The first step is, of course, detox. While detoxing from Fentanyl, your body will eliminate every last single trace of this opioid from your system. This is a vital process that represents the beginning of the recovery from your Fentanyl addiction. It is also vital to ask for help at a certified treatment center where certain pharmaceuticals and other methods of therapy can be used to make it possible for you to safely detox from Fentanyl.
Fentanyl detox timeline and withdrawal symptoms
Since Fentanyl is a short-acting opioid, the first withdrawal symptoms can begin anywhere from 8 to 24 hours after the last dose has been used. These very same withdrawal symptoms can last anywhere from 4 to even ten days. The duration and the severity of the withdrawal symptoms depend on various factors such as age, gender, health status, how high of a dose has been used, and for how long, etc. Here are the most common withdrawal symptoms caused by Fentanyl:
- Hot and cold flashes;
- Muscle stiffness and/or aches;
- Nausea and vomiting;
- Rapid heart rate, etc.
How to find a Fentanyl detox center
As we mentioned earlier, relying on medical professionals for support is vital. They are the only ones that can make what is a rather unpleasant and uncomfortable experience, more bearable, despite the presence of the withdrawal symptoms. With the use of proper pharmaceuticals, cognitive behavior therapy, and counseling, among other therapy methods, you will be able to detox from Fentanyl and recover from this addiction in a safe and supporting environment.

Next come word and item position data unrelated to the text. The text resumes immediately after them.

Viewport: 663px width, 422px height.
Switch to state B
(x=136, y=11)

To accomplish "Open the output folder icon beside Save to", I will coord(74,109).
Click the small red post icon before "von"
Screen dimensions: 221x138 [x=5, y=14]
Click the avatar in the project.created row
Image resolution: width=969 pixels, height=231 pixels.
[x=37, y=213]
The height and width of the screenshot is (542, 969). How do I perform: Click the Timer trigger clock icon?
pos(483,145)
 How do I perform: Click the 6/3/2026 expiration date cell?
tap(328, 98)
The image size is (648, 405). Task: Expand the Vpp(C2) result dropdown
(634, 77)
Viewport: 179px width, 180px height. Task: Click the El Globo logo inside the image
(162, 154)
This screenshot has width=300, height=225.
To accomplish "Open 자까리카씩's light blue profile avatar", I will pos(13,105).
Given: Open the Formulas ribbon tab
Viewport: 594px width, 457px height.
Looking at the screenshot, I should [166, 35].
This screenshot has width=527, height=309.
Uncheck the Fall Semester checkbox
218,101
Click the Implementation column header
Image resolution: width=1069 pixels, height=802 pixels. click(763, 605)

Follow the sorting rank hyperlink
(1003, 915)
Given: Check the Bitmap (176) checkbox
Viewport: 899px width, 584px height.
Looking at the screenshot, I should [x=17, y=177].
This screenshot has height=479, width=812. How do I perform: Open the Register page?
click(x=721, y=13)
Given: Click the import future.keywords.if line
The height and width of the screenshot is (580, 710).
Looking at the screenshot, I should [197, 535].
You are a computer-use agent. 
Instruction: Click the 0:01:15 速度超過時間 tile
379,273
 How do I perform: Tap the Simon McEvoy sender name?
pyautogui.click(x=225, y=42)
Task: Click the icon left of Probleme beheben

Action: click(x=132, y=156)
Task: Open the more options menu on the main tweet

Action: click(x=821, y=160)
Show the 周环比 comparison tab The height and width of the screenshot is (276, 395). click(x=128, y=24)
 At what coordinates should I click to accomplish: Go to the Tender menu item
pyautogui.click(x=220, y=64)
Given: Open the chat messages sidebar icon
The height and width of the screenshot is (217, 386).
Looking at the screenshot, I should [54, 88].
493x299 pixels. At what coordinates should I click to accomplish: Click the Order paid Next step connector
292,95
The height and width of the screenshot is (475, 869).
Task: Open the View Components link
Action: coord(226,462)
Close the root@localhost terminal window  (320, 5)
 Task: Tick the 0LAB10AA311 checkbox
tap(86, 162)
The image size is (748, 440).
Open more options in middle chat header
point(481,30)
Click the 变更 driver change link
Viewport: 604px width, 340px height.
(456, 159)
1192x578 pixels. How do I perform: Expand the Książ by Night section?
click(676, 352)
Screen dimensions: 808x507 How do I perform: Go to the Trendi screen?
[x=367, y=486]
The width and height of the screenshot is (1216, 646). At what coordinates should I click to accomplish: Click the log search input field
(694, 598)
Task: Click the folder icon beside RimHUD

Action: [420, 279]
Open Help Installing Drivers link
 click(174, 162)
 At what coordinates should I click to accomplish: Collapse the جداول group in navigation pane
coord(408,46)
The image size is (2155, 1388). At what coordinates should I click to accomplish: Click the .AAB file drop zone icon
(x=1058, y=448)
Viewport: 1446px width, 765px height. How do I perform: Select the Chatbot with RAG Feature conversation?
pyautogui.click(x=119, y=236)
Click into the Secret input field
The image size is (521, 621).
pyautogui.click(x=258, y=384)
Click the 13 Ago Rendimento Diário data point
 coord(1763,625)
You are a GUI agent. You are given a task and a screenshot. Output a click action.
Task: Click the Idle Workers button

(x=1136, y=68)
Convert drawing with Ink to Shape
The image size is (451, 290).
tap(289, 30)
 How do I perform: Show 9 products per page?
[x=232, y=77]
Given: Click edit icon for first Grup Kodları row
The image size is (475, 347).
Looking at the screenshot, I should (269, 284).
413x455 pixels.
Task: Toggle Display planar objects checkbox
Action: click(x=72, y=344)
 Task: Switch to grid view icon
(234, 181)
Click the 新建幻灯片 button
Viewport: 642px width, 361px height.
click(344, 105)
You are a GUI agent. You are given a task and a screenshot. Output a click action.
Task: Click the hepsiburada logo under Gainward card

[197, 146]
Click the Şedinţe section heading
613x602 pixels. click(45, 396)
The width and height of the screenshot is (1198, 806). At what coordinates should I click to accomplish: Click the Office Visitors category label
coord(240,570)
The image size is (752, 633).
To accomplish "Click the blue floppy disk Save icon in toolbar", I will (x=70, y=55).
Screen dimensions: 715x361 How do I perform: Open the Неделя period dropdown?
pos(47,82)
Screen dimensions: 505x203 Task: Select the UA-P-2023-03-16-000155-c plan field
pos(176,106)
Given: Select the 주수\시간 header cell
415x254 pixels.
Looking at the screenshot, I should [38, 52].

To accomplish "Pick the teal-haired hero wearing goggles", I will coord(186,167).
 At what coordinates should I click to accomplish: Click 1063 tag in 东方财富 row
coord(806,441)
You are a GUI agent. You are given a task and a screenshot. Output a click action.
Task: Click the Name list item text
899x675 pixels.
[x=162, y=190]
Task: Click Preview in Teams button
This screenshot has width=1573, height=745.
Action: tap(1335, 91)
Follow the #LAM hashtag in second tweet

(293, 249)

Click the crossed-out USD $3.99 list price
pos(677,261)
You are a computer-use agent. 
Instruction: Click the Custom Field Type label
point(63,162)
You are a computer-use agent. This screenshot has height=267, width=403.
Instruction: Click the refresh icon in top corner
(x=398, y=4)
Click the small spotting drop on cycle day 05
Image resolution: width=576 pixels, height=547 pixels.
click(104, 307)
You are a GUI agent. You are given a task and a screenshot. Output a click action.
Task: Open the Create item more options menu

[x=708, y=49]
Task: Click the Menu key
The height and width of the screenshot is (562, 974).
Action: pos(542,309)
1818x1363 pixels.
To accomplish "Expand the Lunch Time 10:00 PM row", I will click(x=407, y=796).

We recommend searching for a treatment center that offers support both during detox and the recovery period. It is for the best if you choose a center that offers inpatient and outpatient programs that best soothe your needs. Now, finding a treatment center of this kind will not be hard. Not if you know where to look.
You can call the good people at Turning Point who have centers all over the country and millions of satisfied patients behind them. You can also contact America’s Rehab Campuses that offer both detox and therapy for any drug addiction, including Fentanyl. Other rehabilitation centers are available as well. Research online for the best treatment centers near you and find the one that seems most promising.
Fentanyl, although being quite the popular drug, commonly prescribed to soothe chronic pain due to various possible causes, is also quite the addictive drug as well. Using it for too long or interfering with the dose on your own exposes you at the risk of becoming addicted to it.
That is when the withdrawal symptoms take place. Getting proper treatment is of a crucial value at times like this, and that is only possible with the help and support that only medical professionals can offer.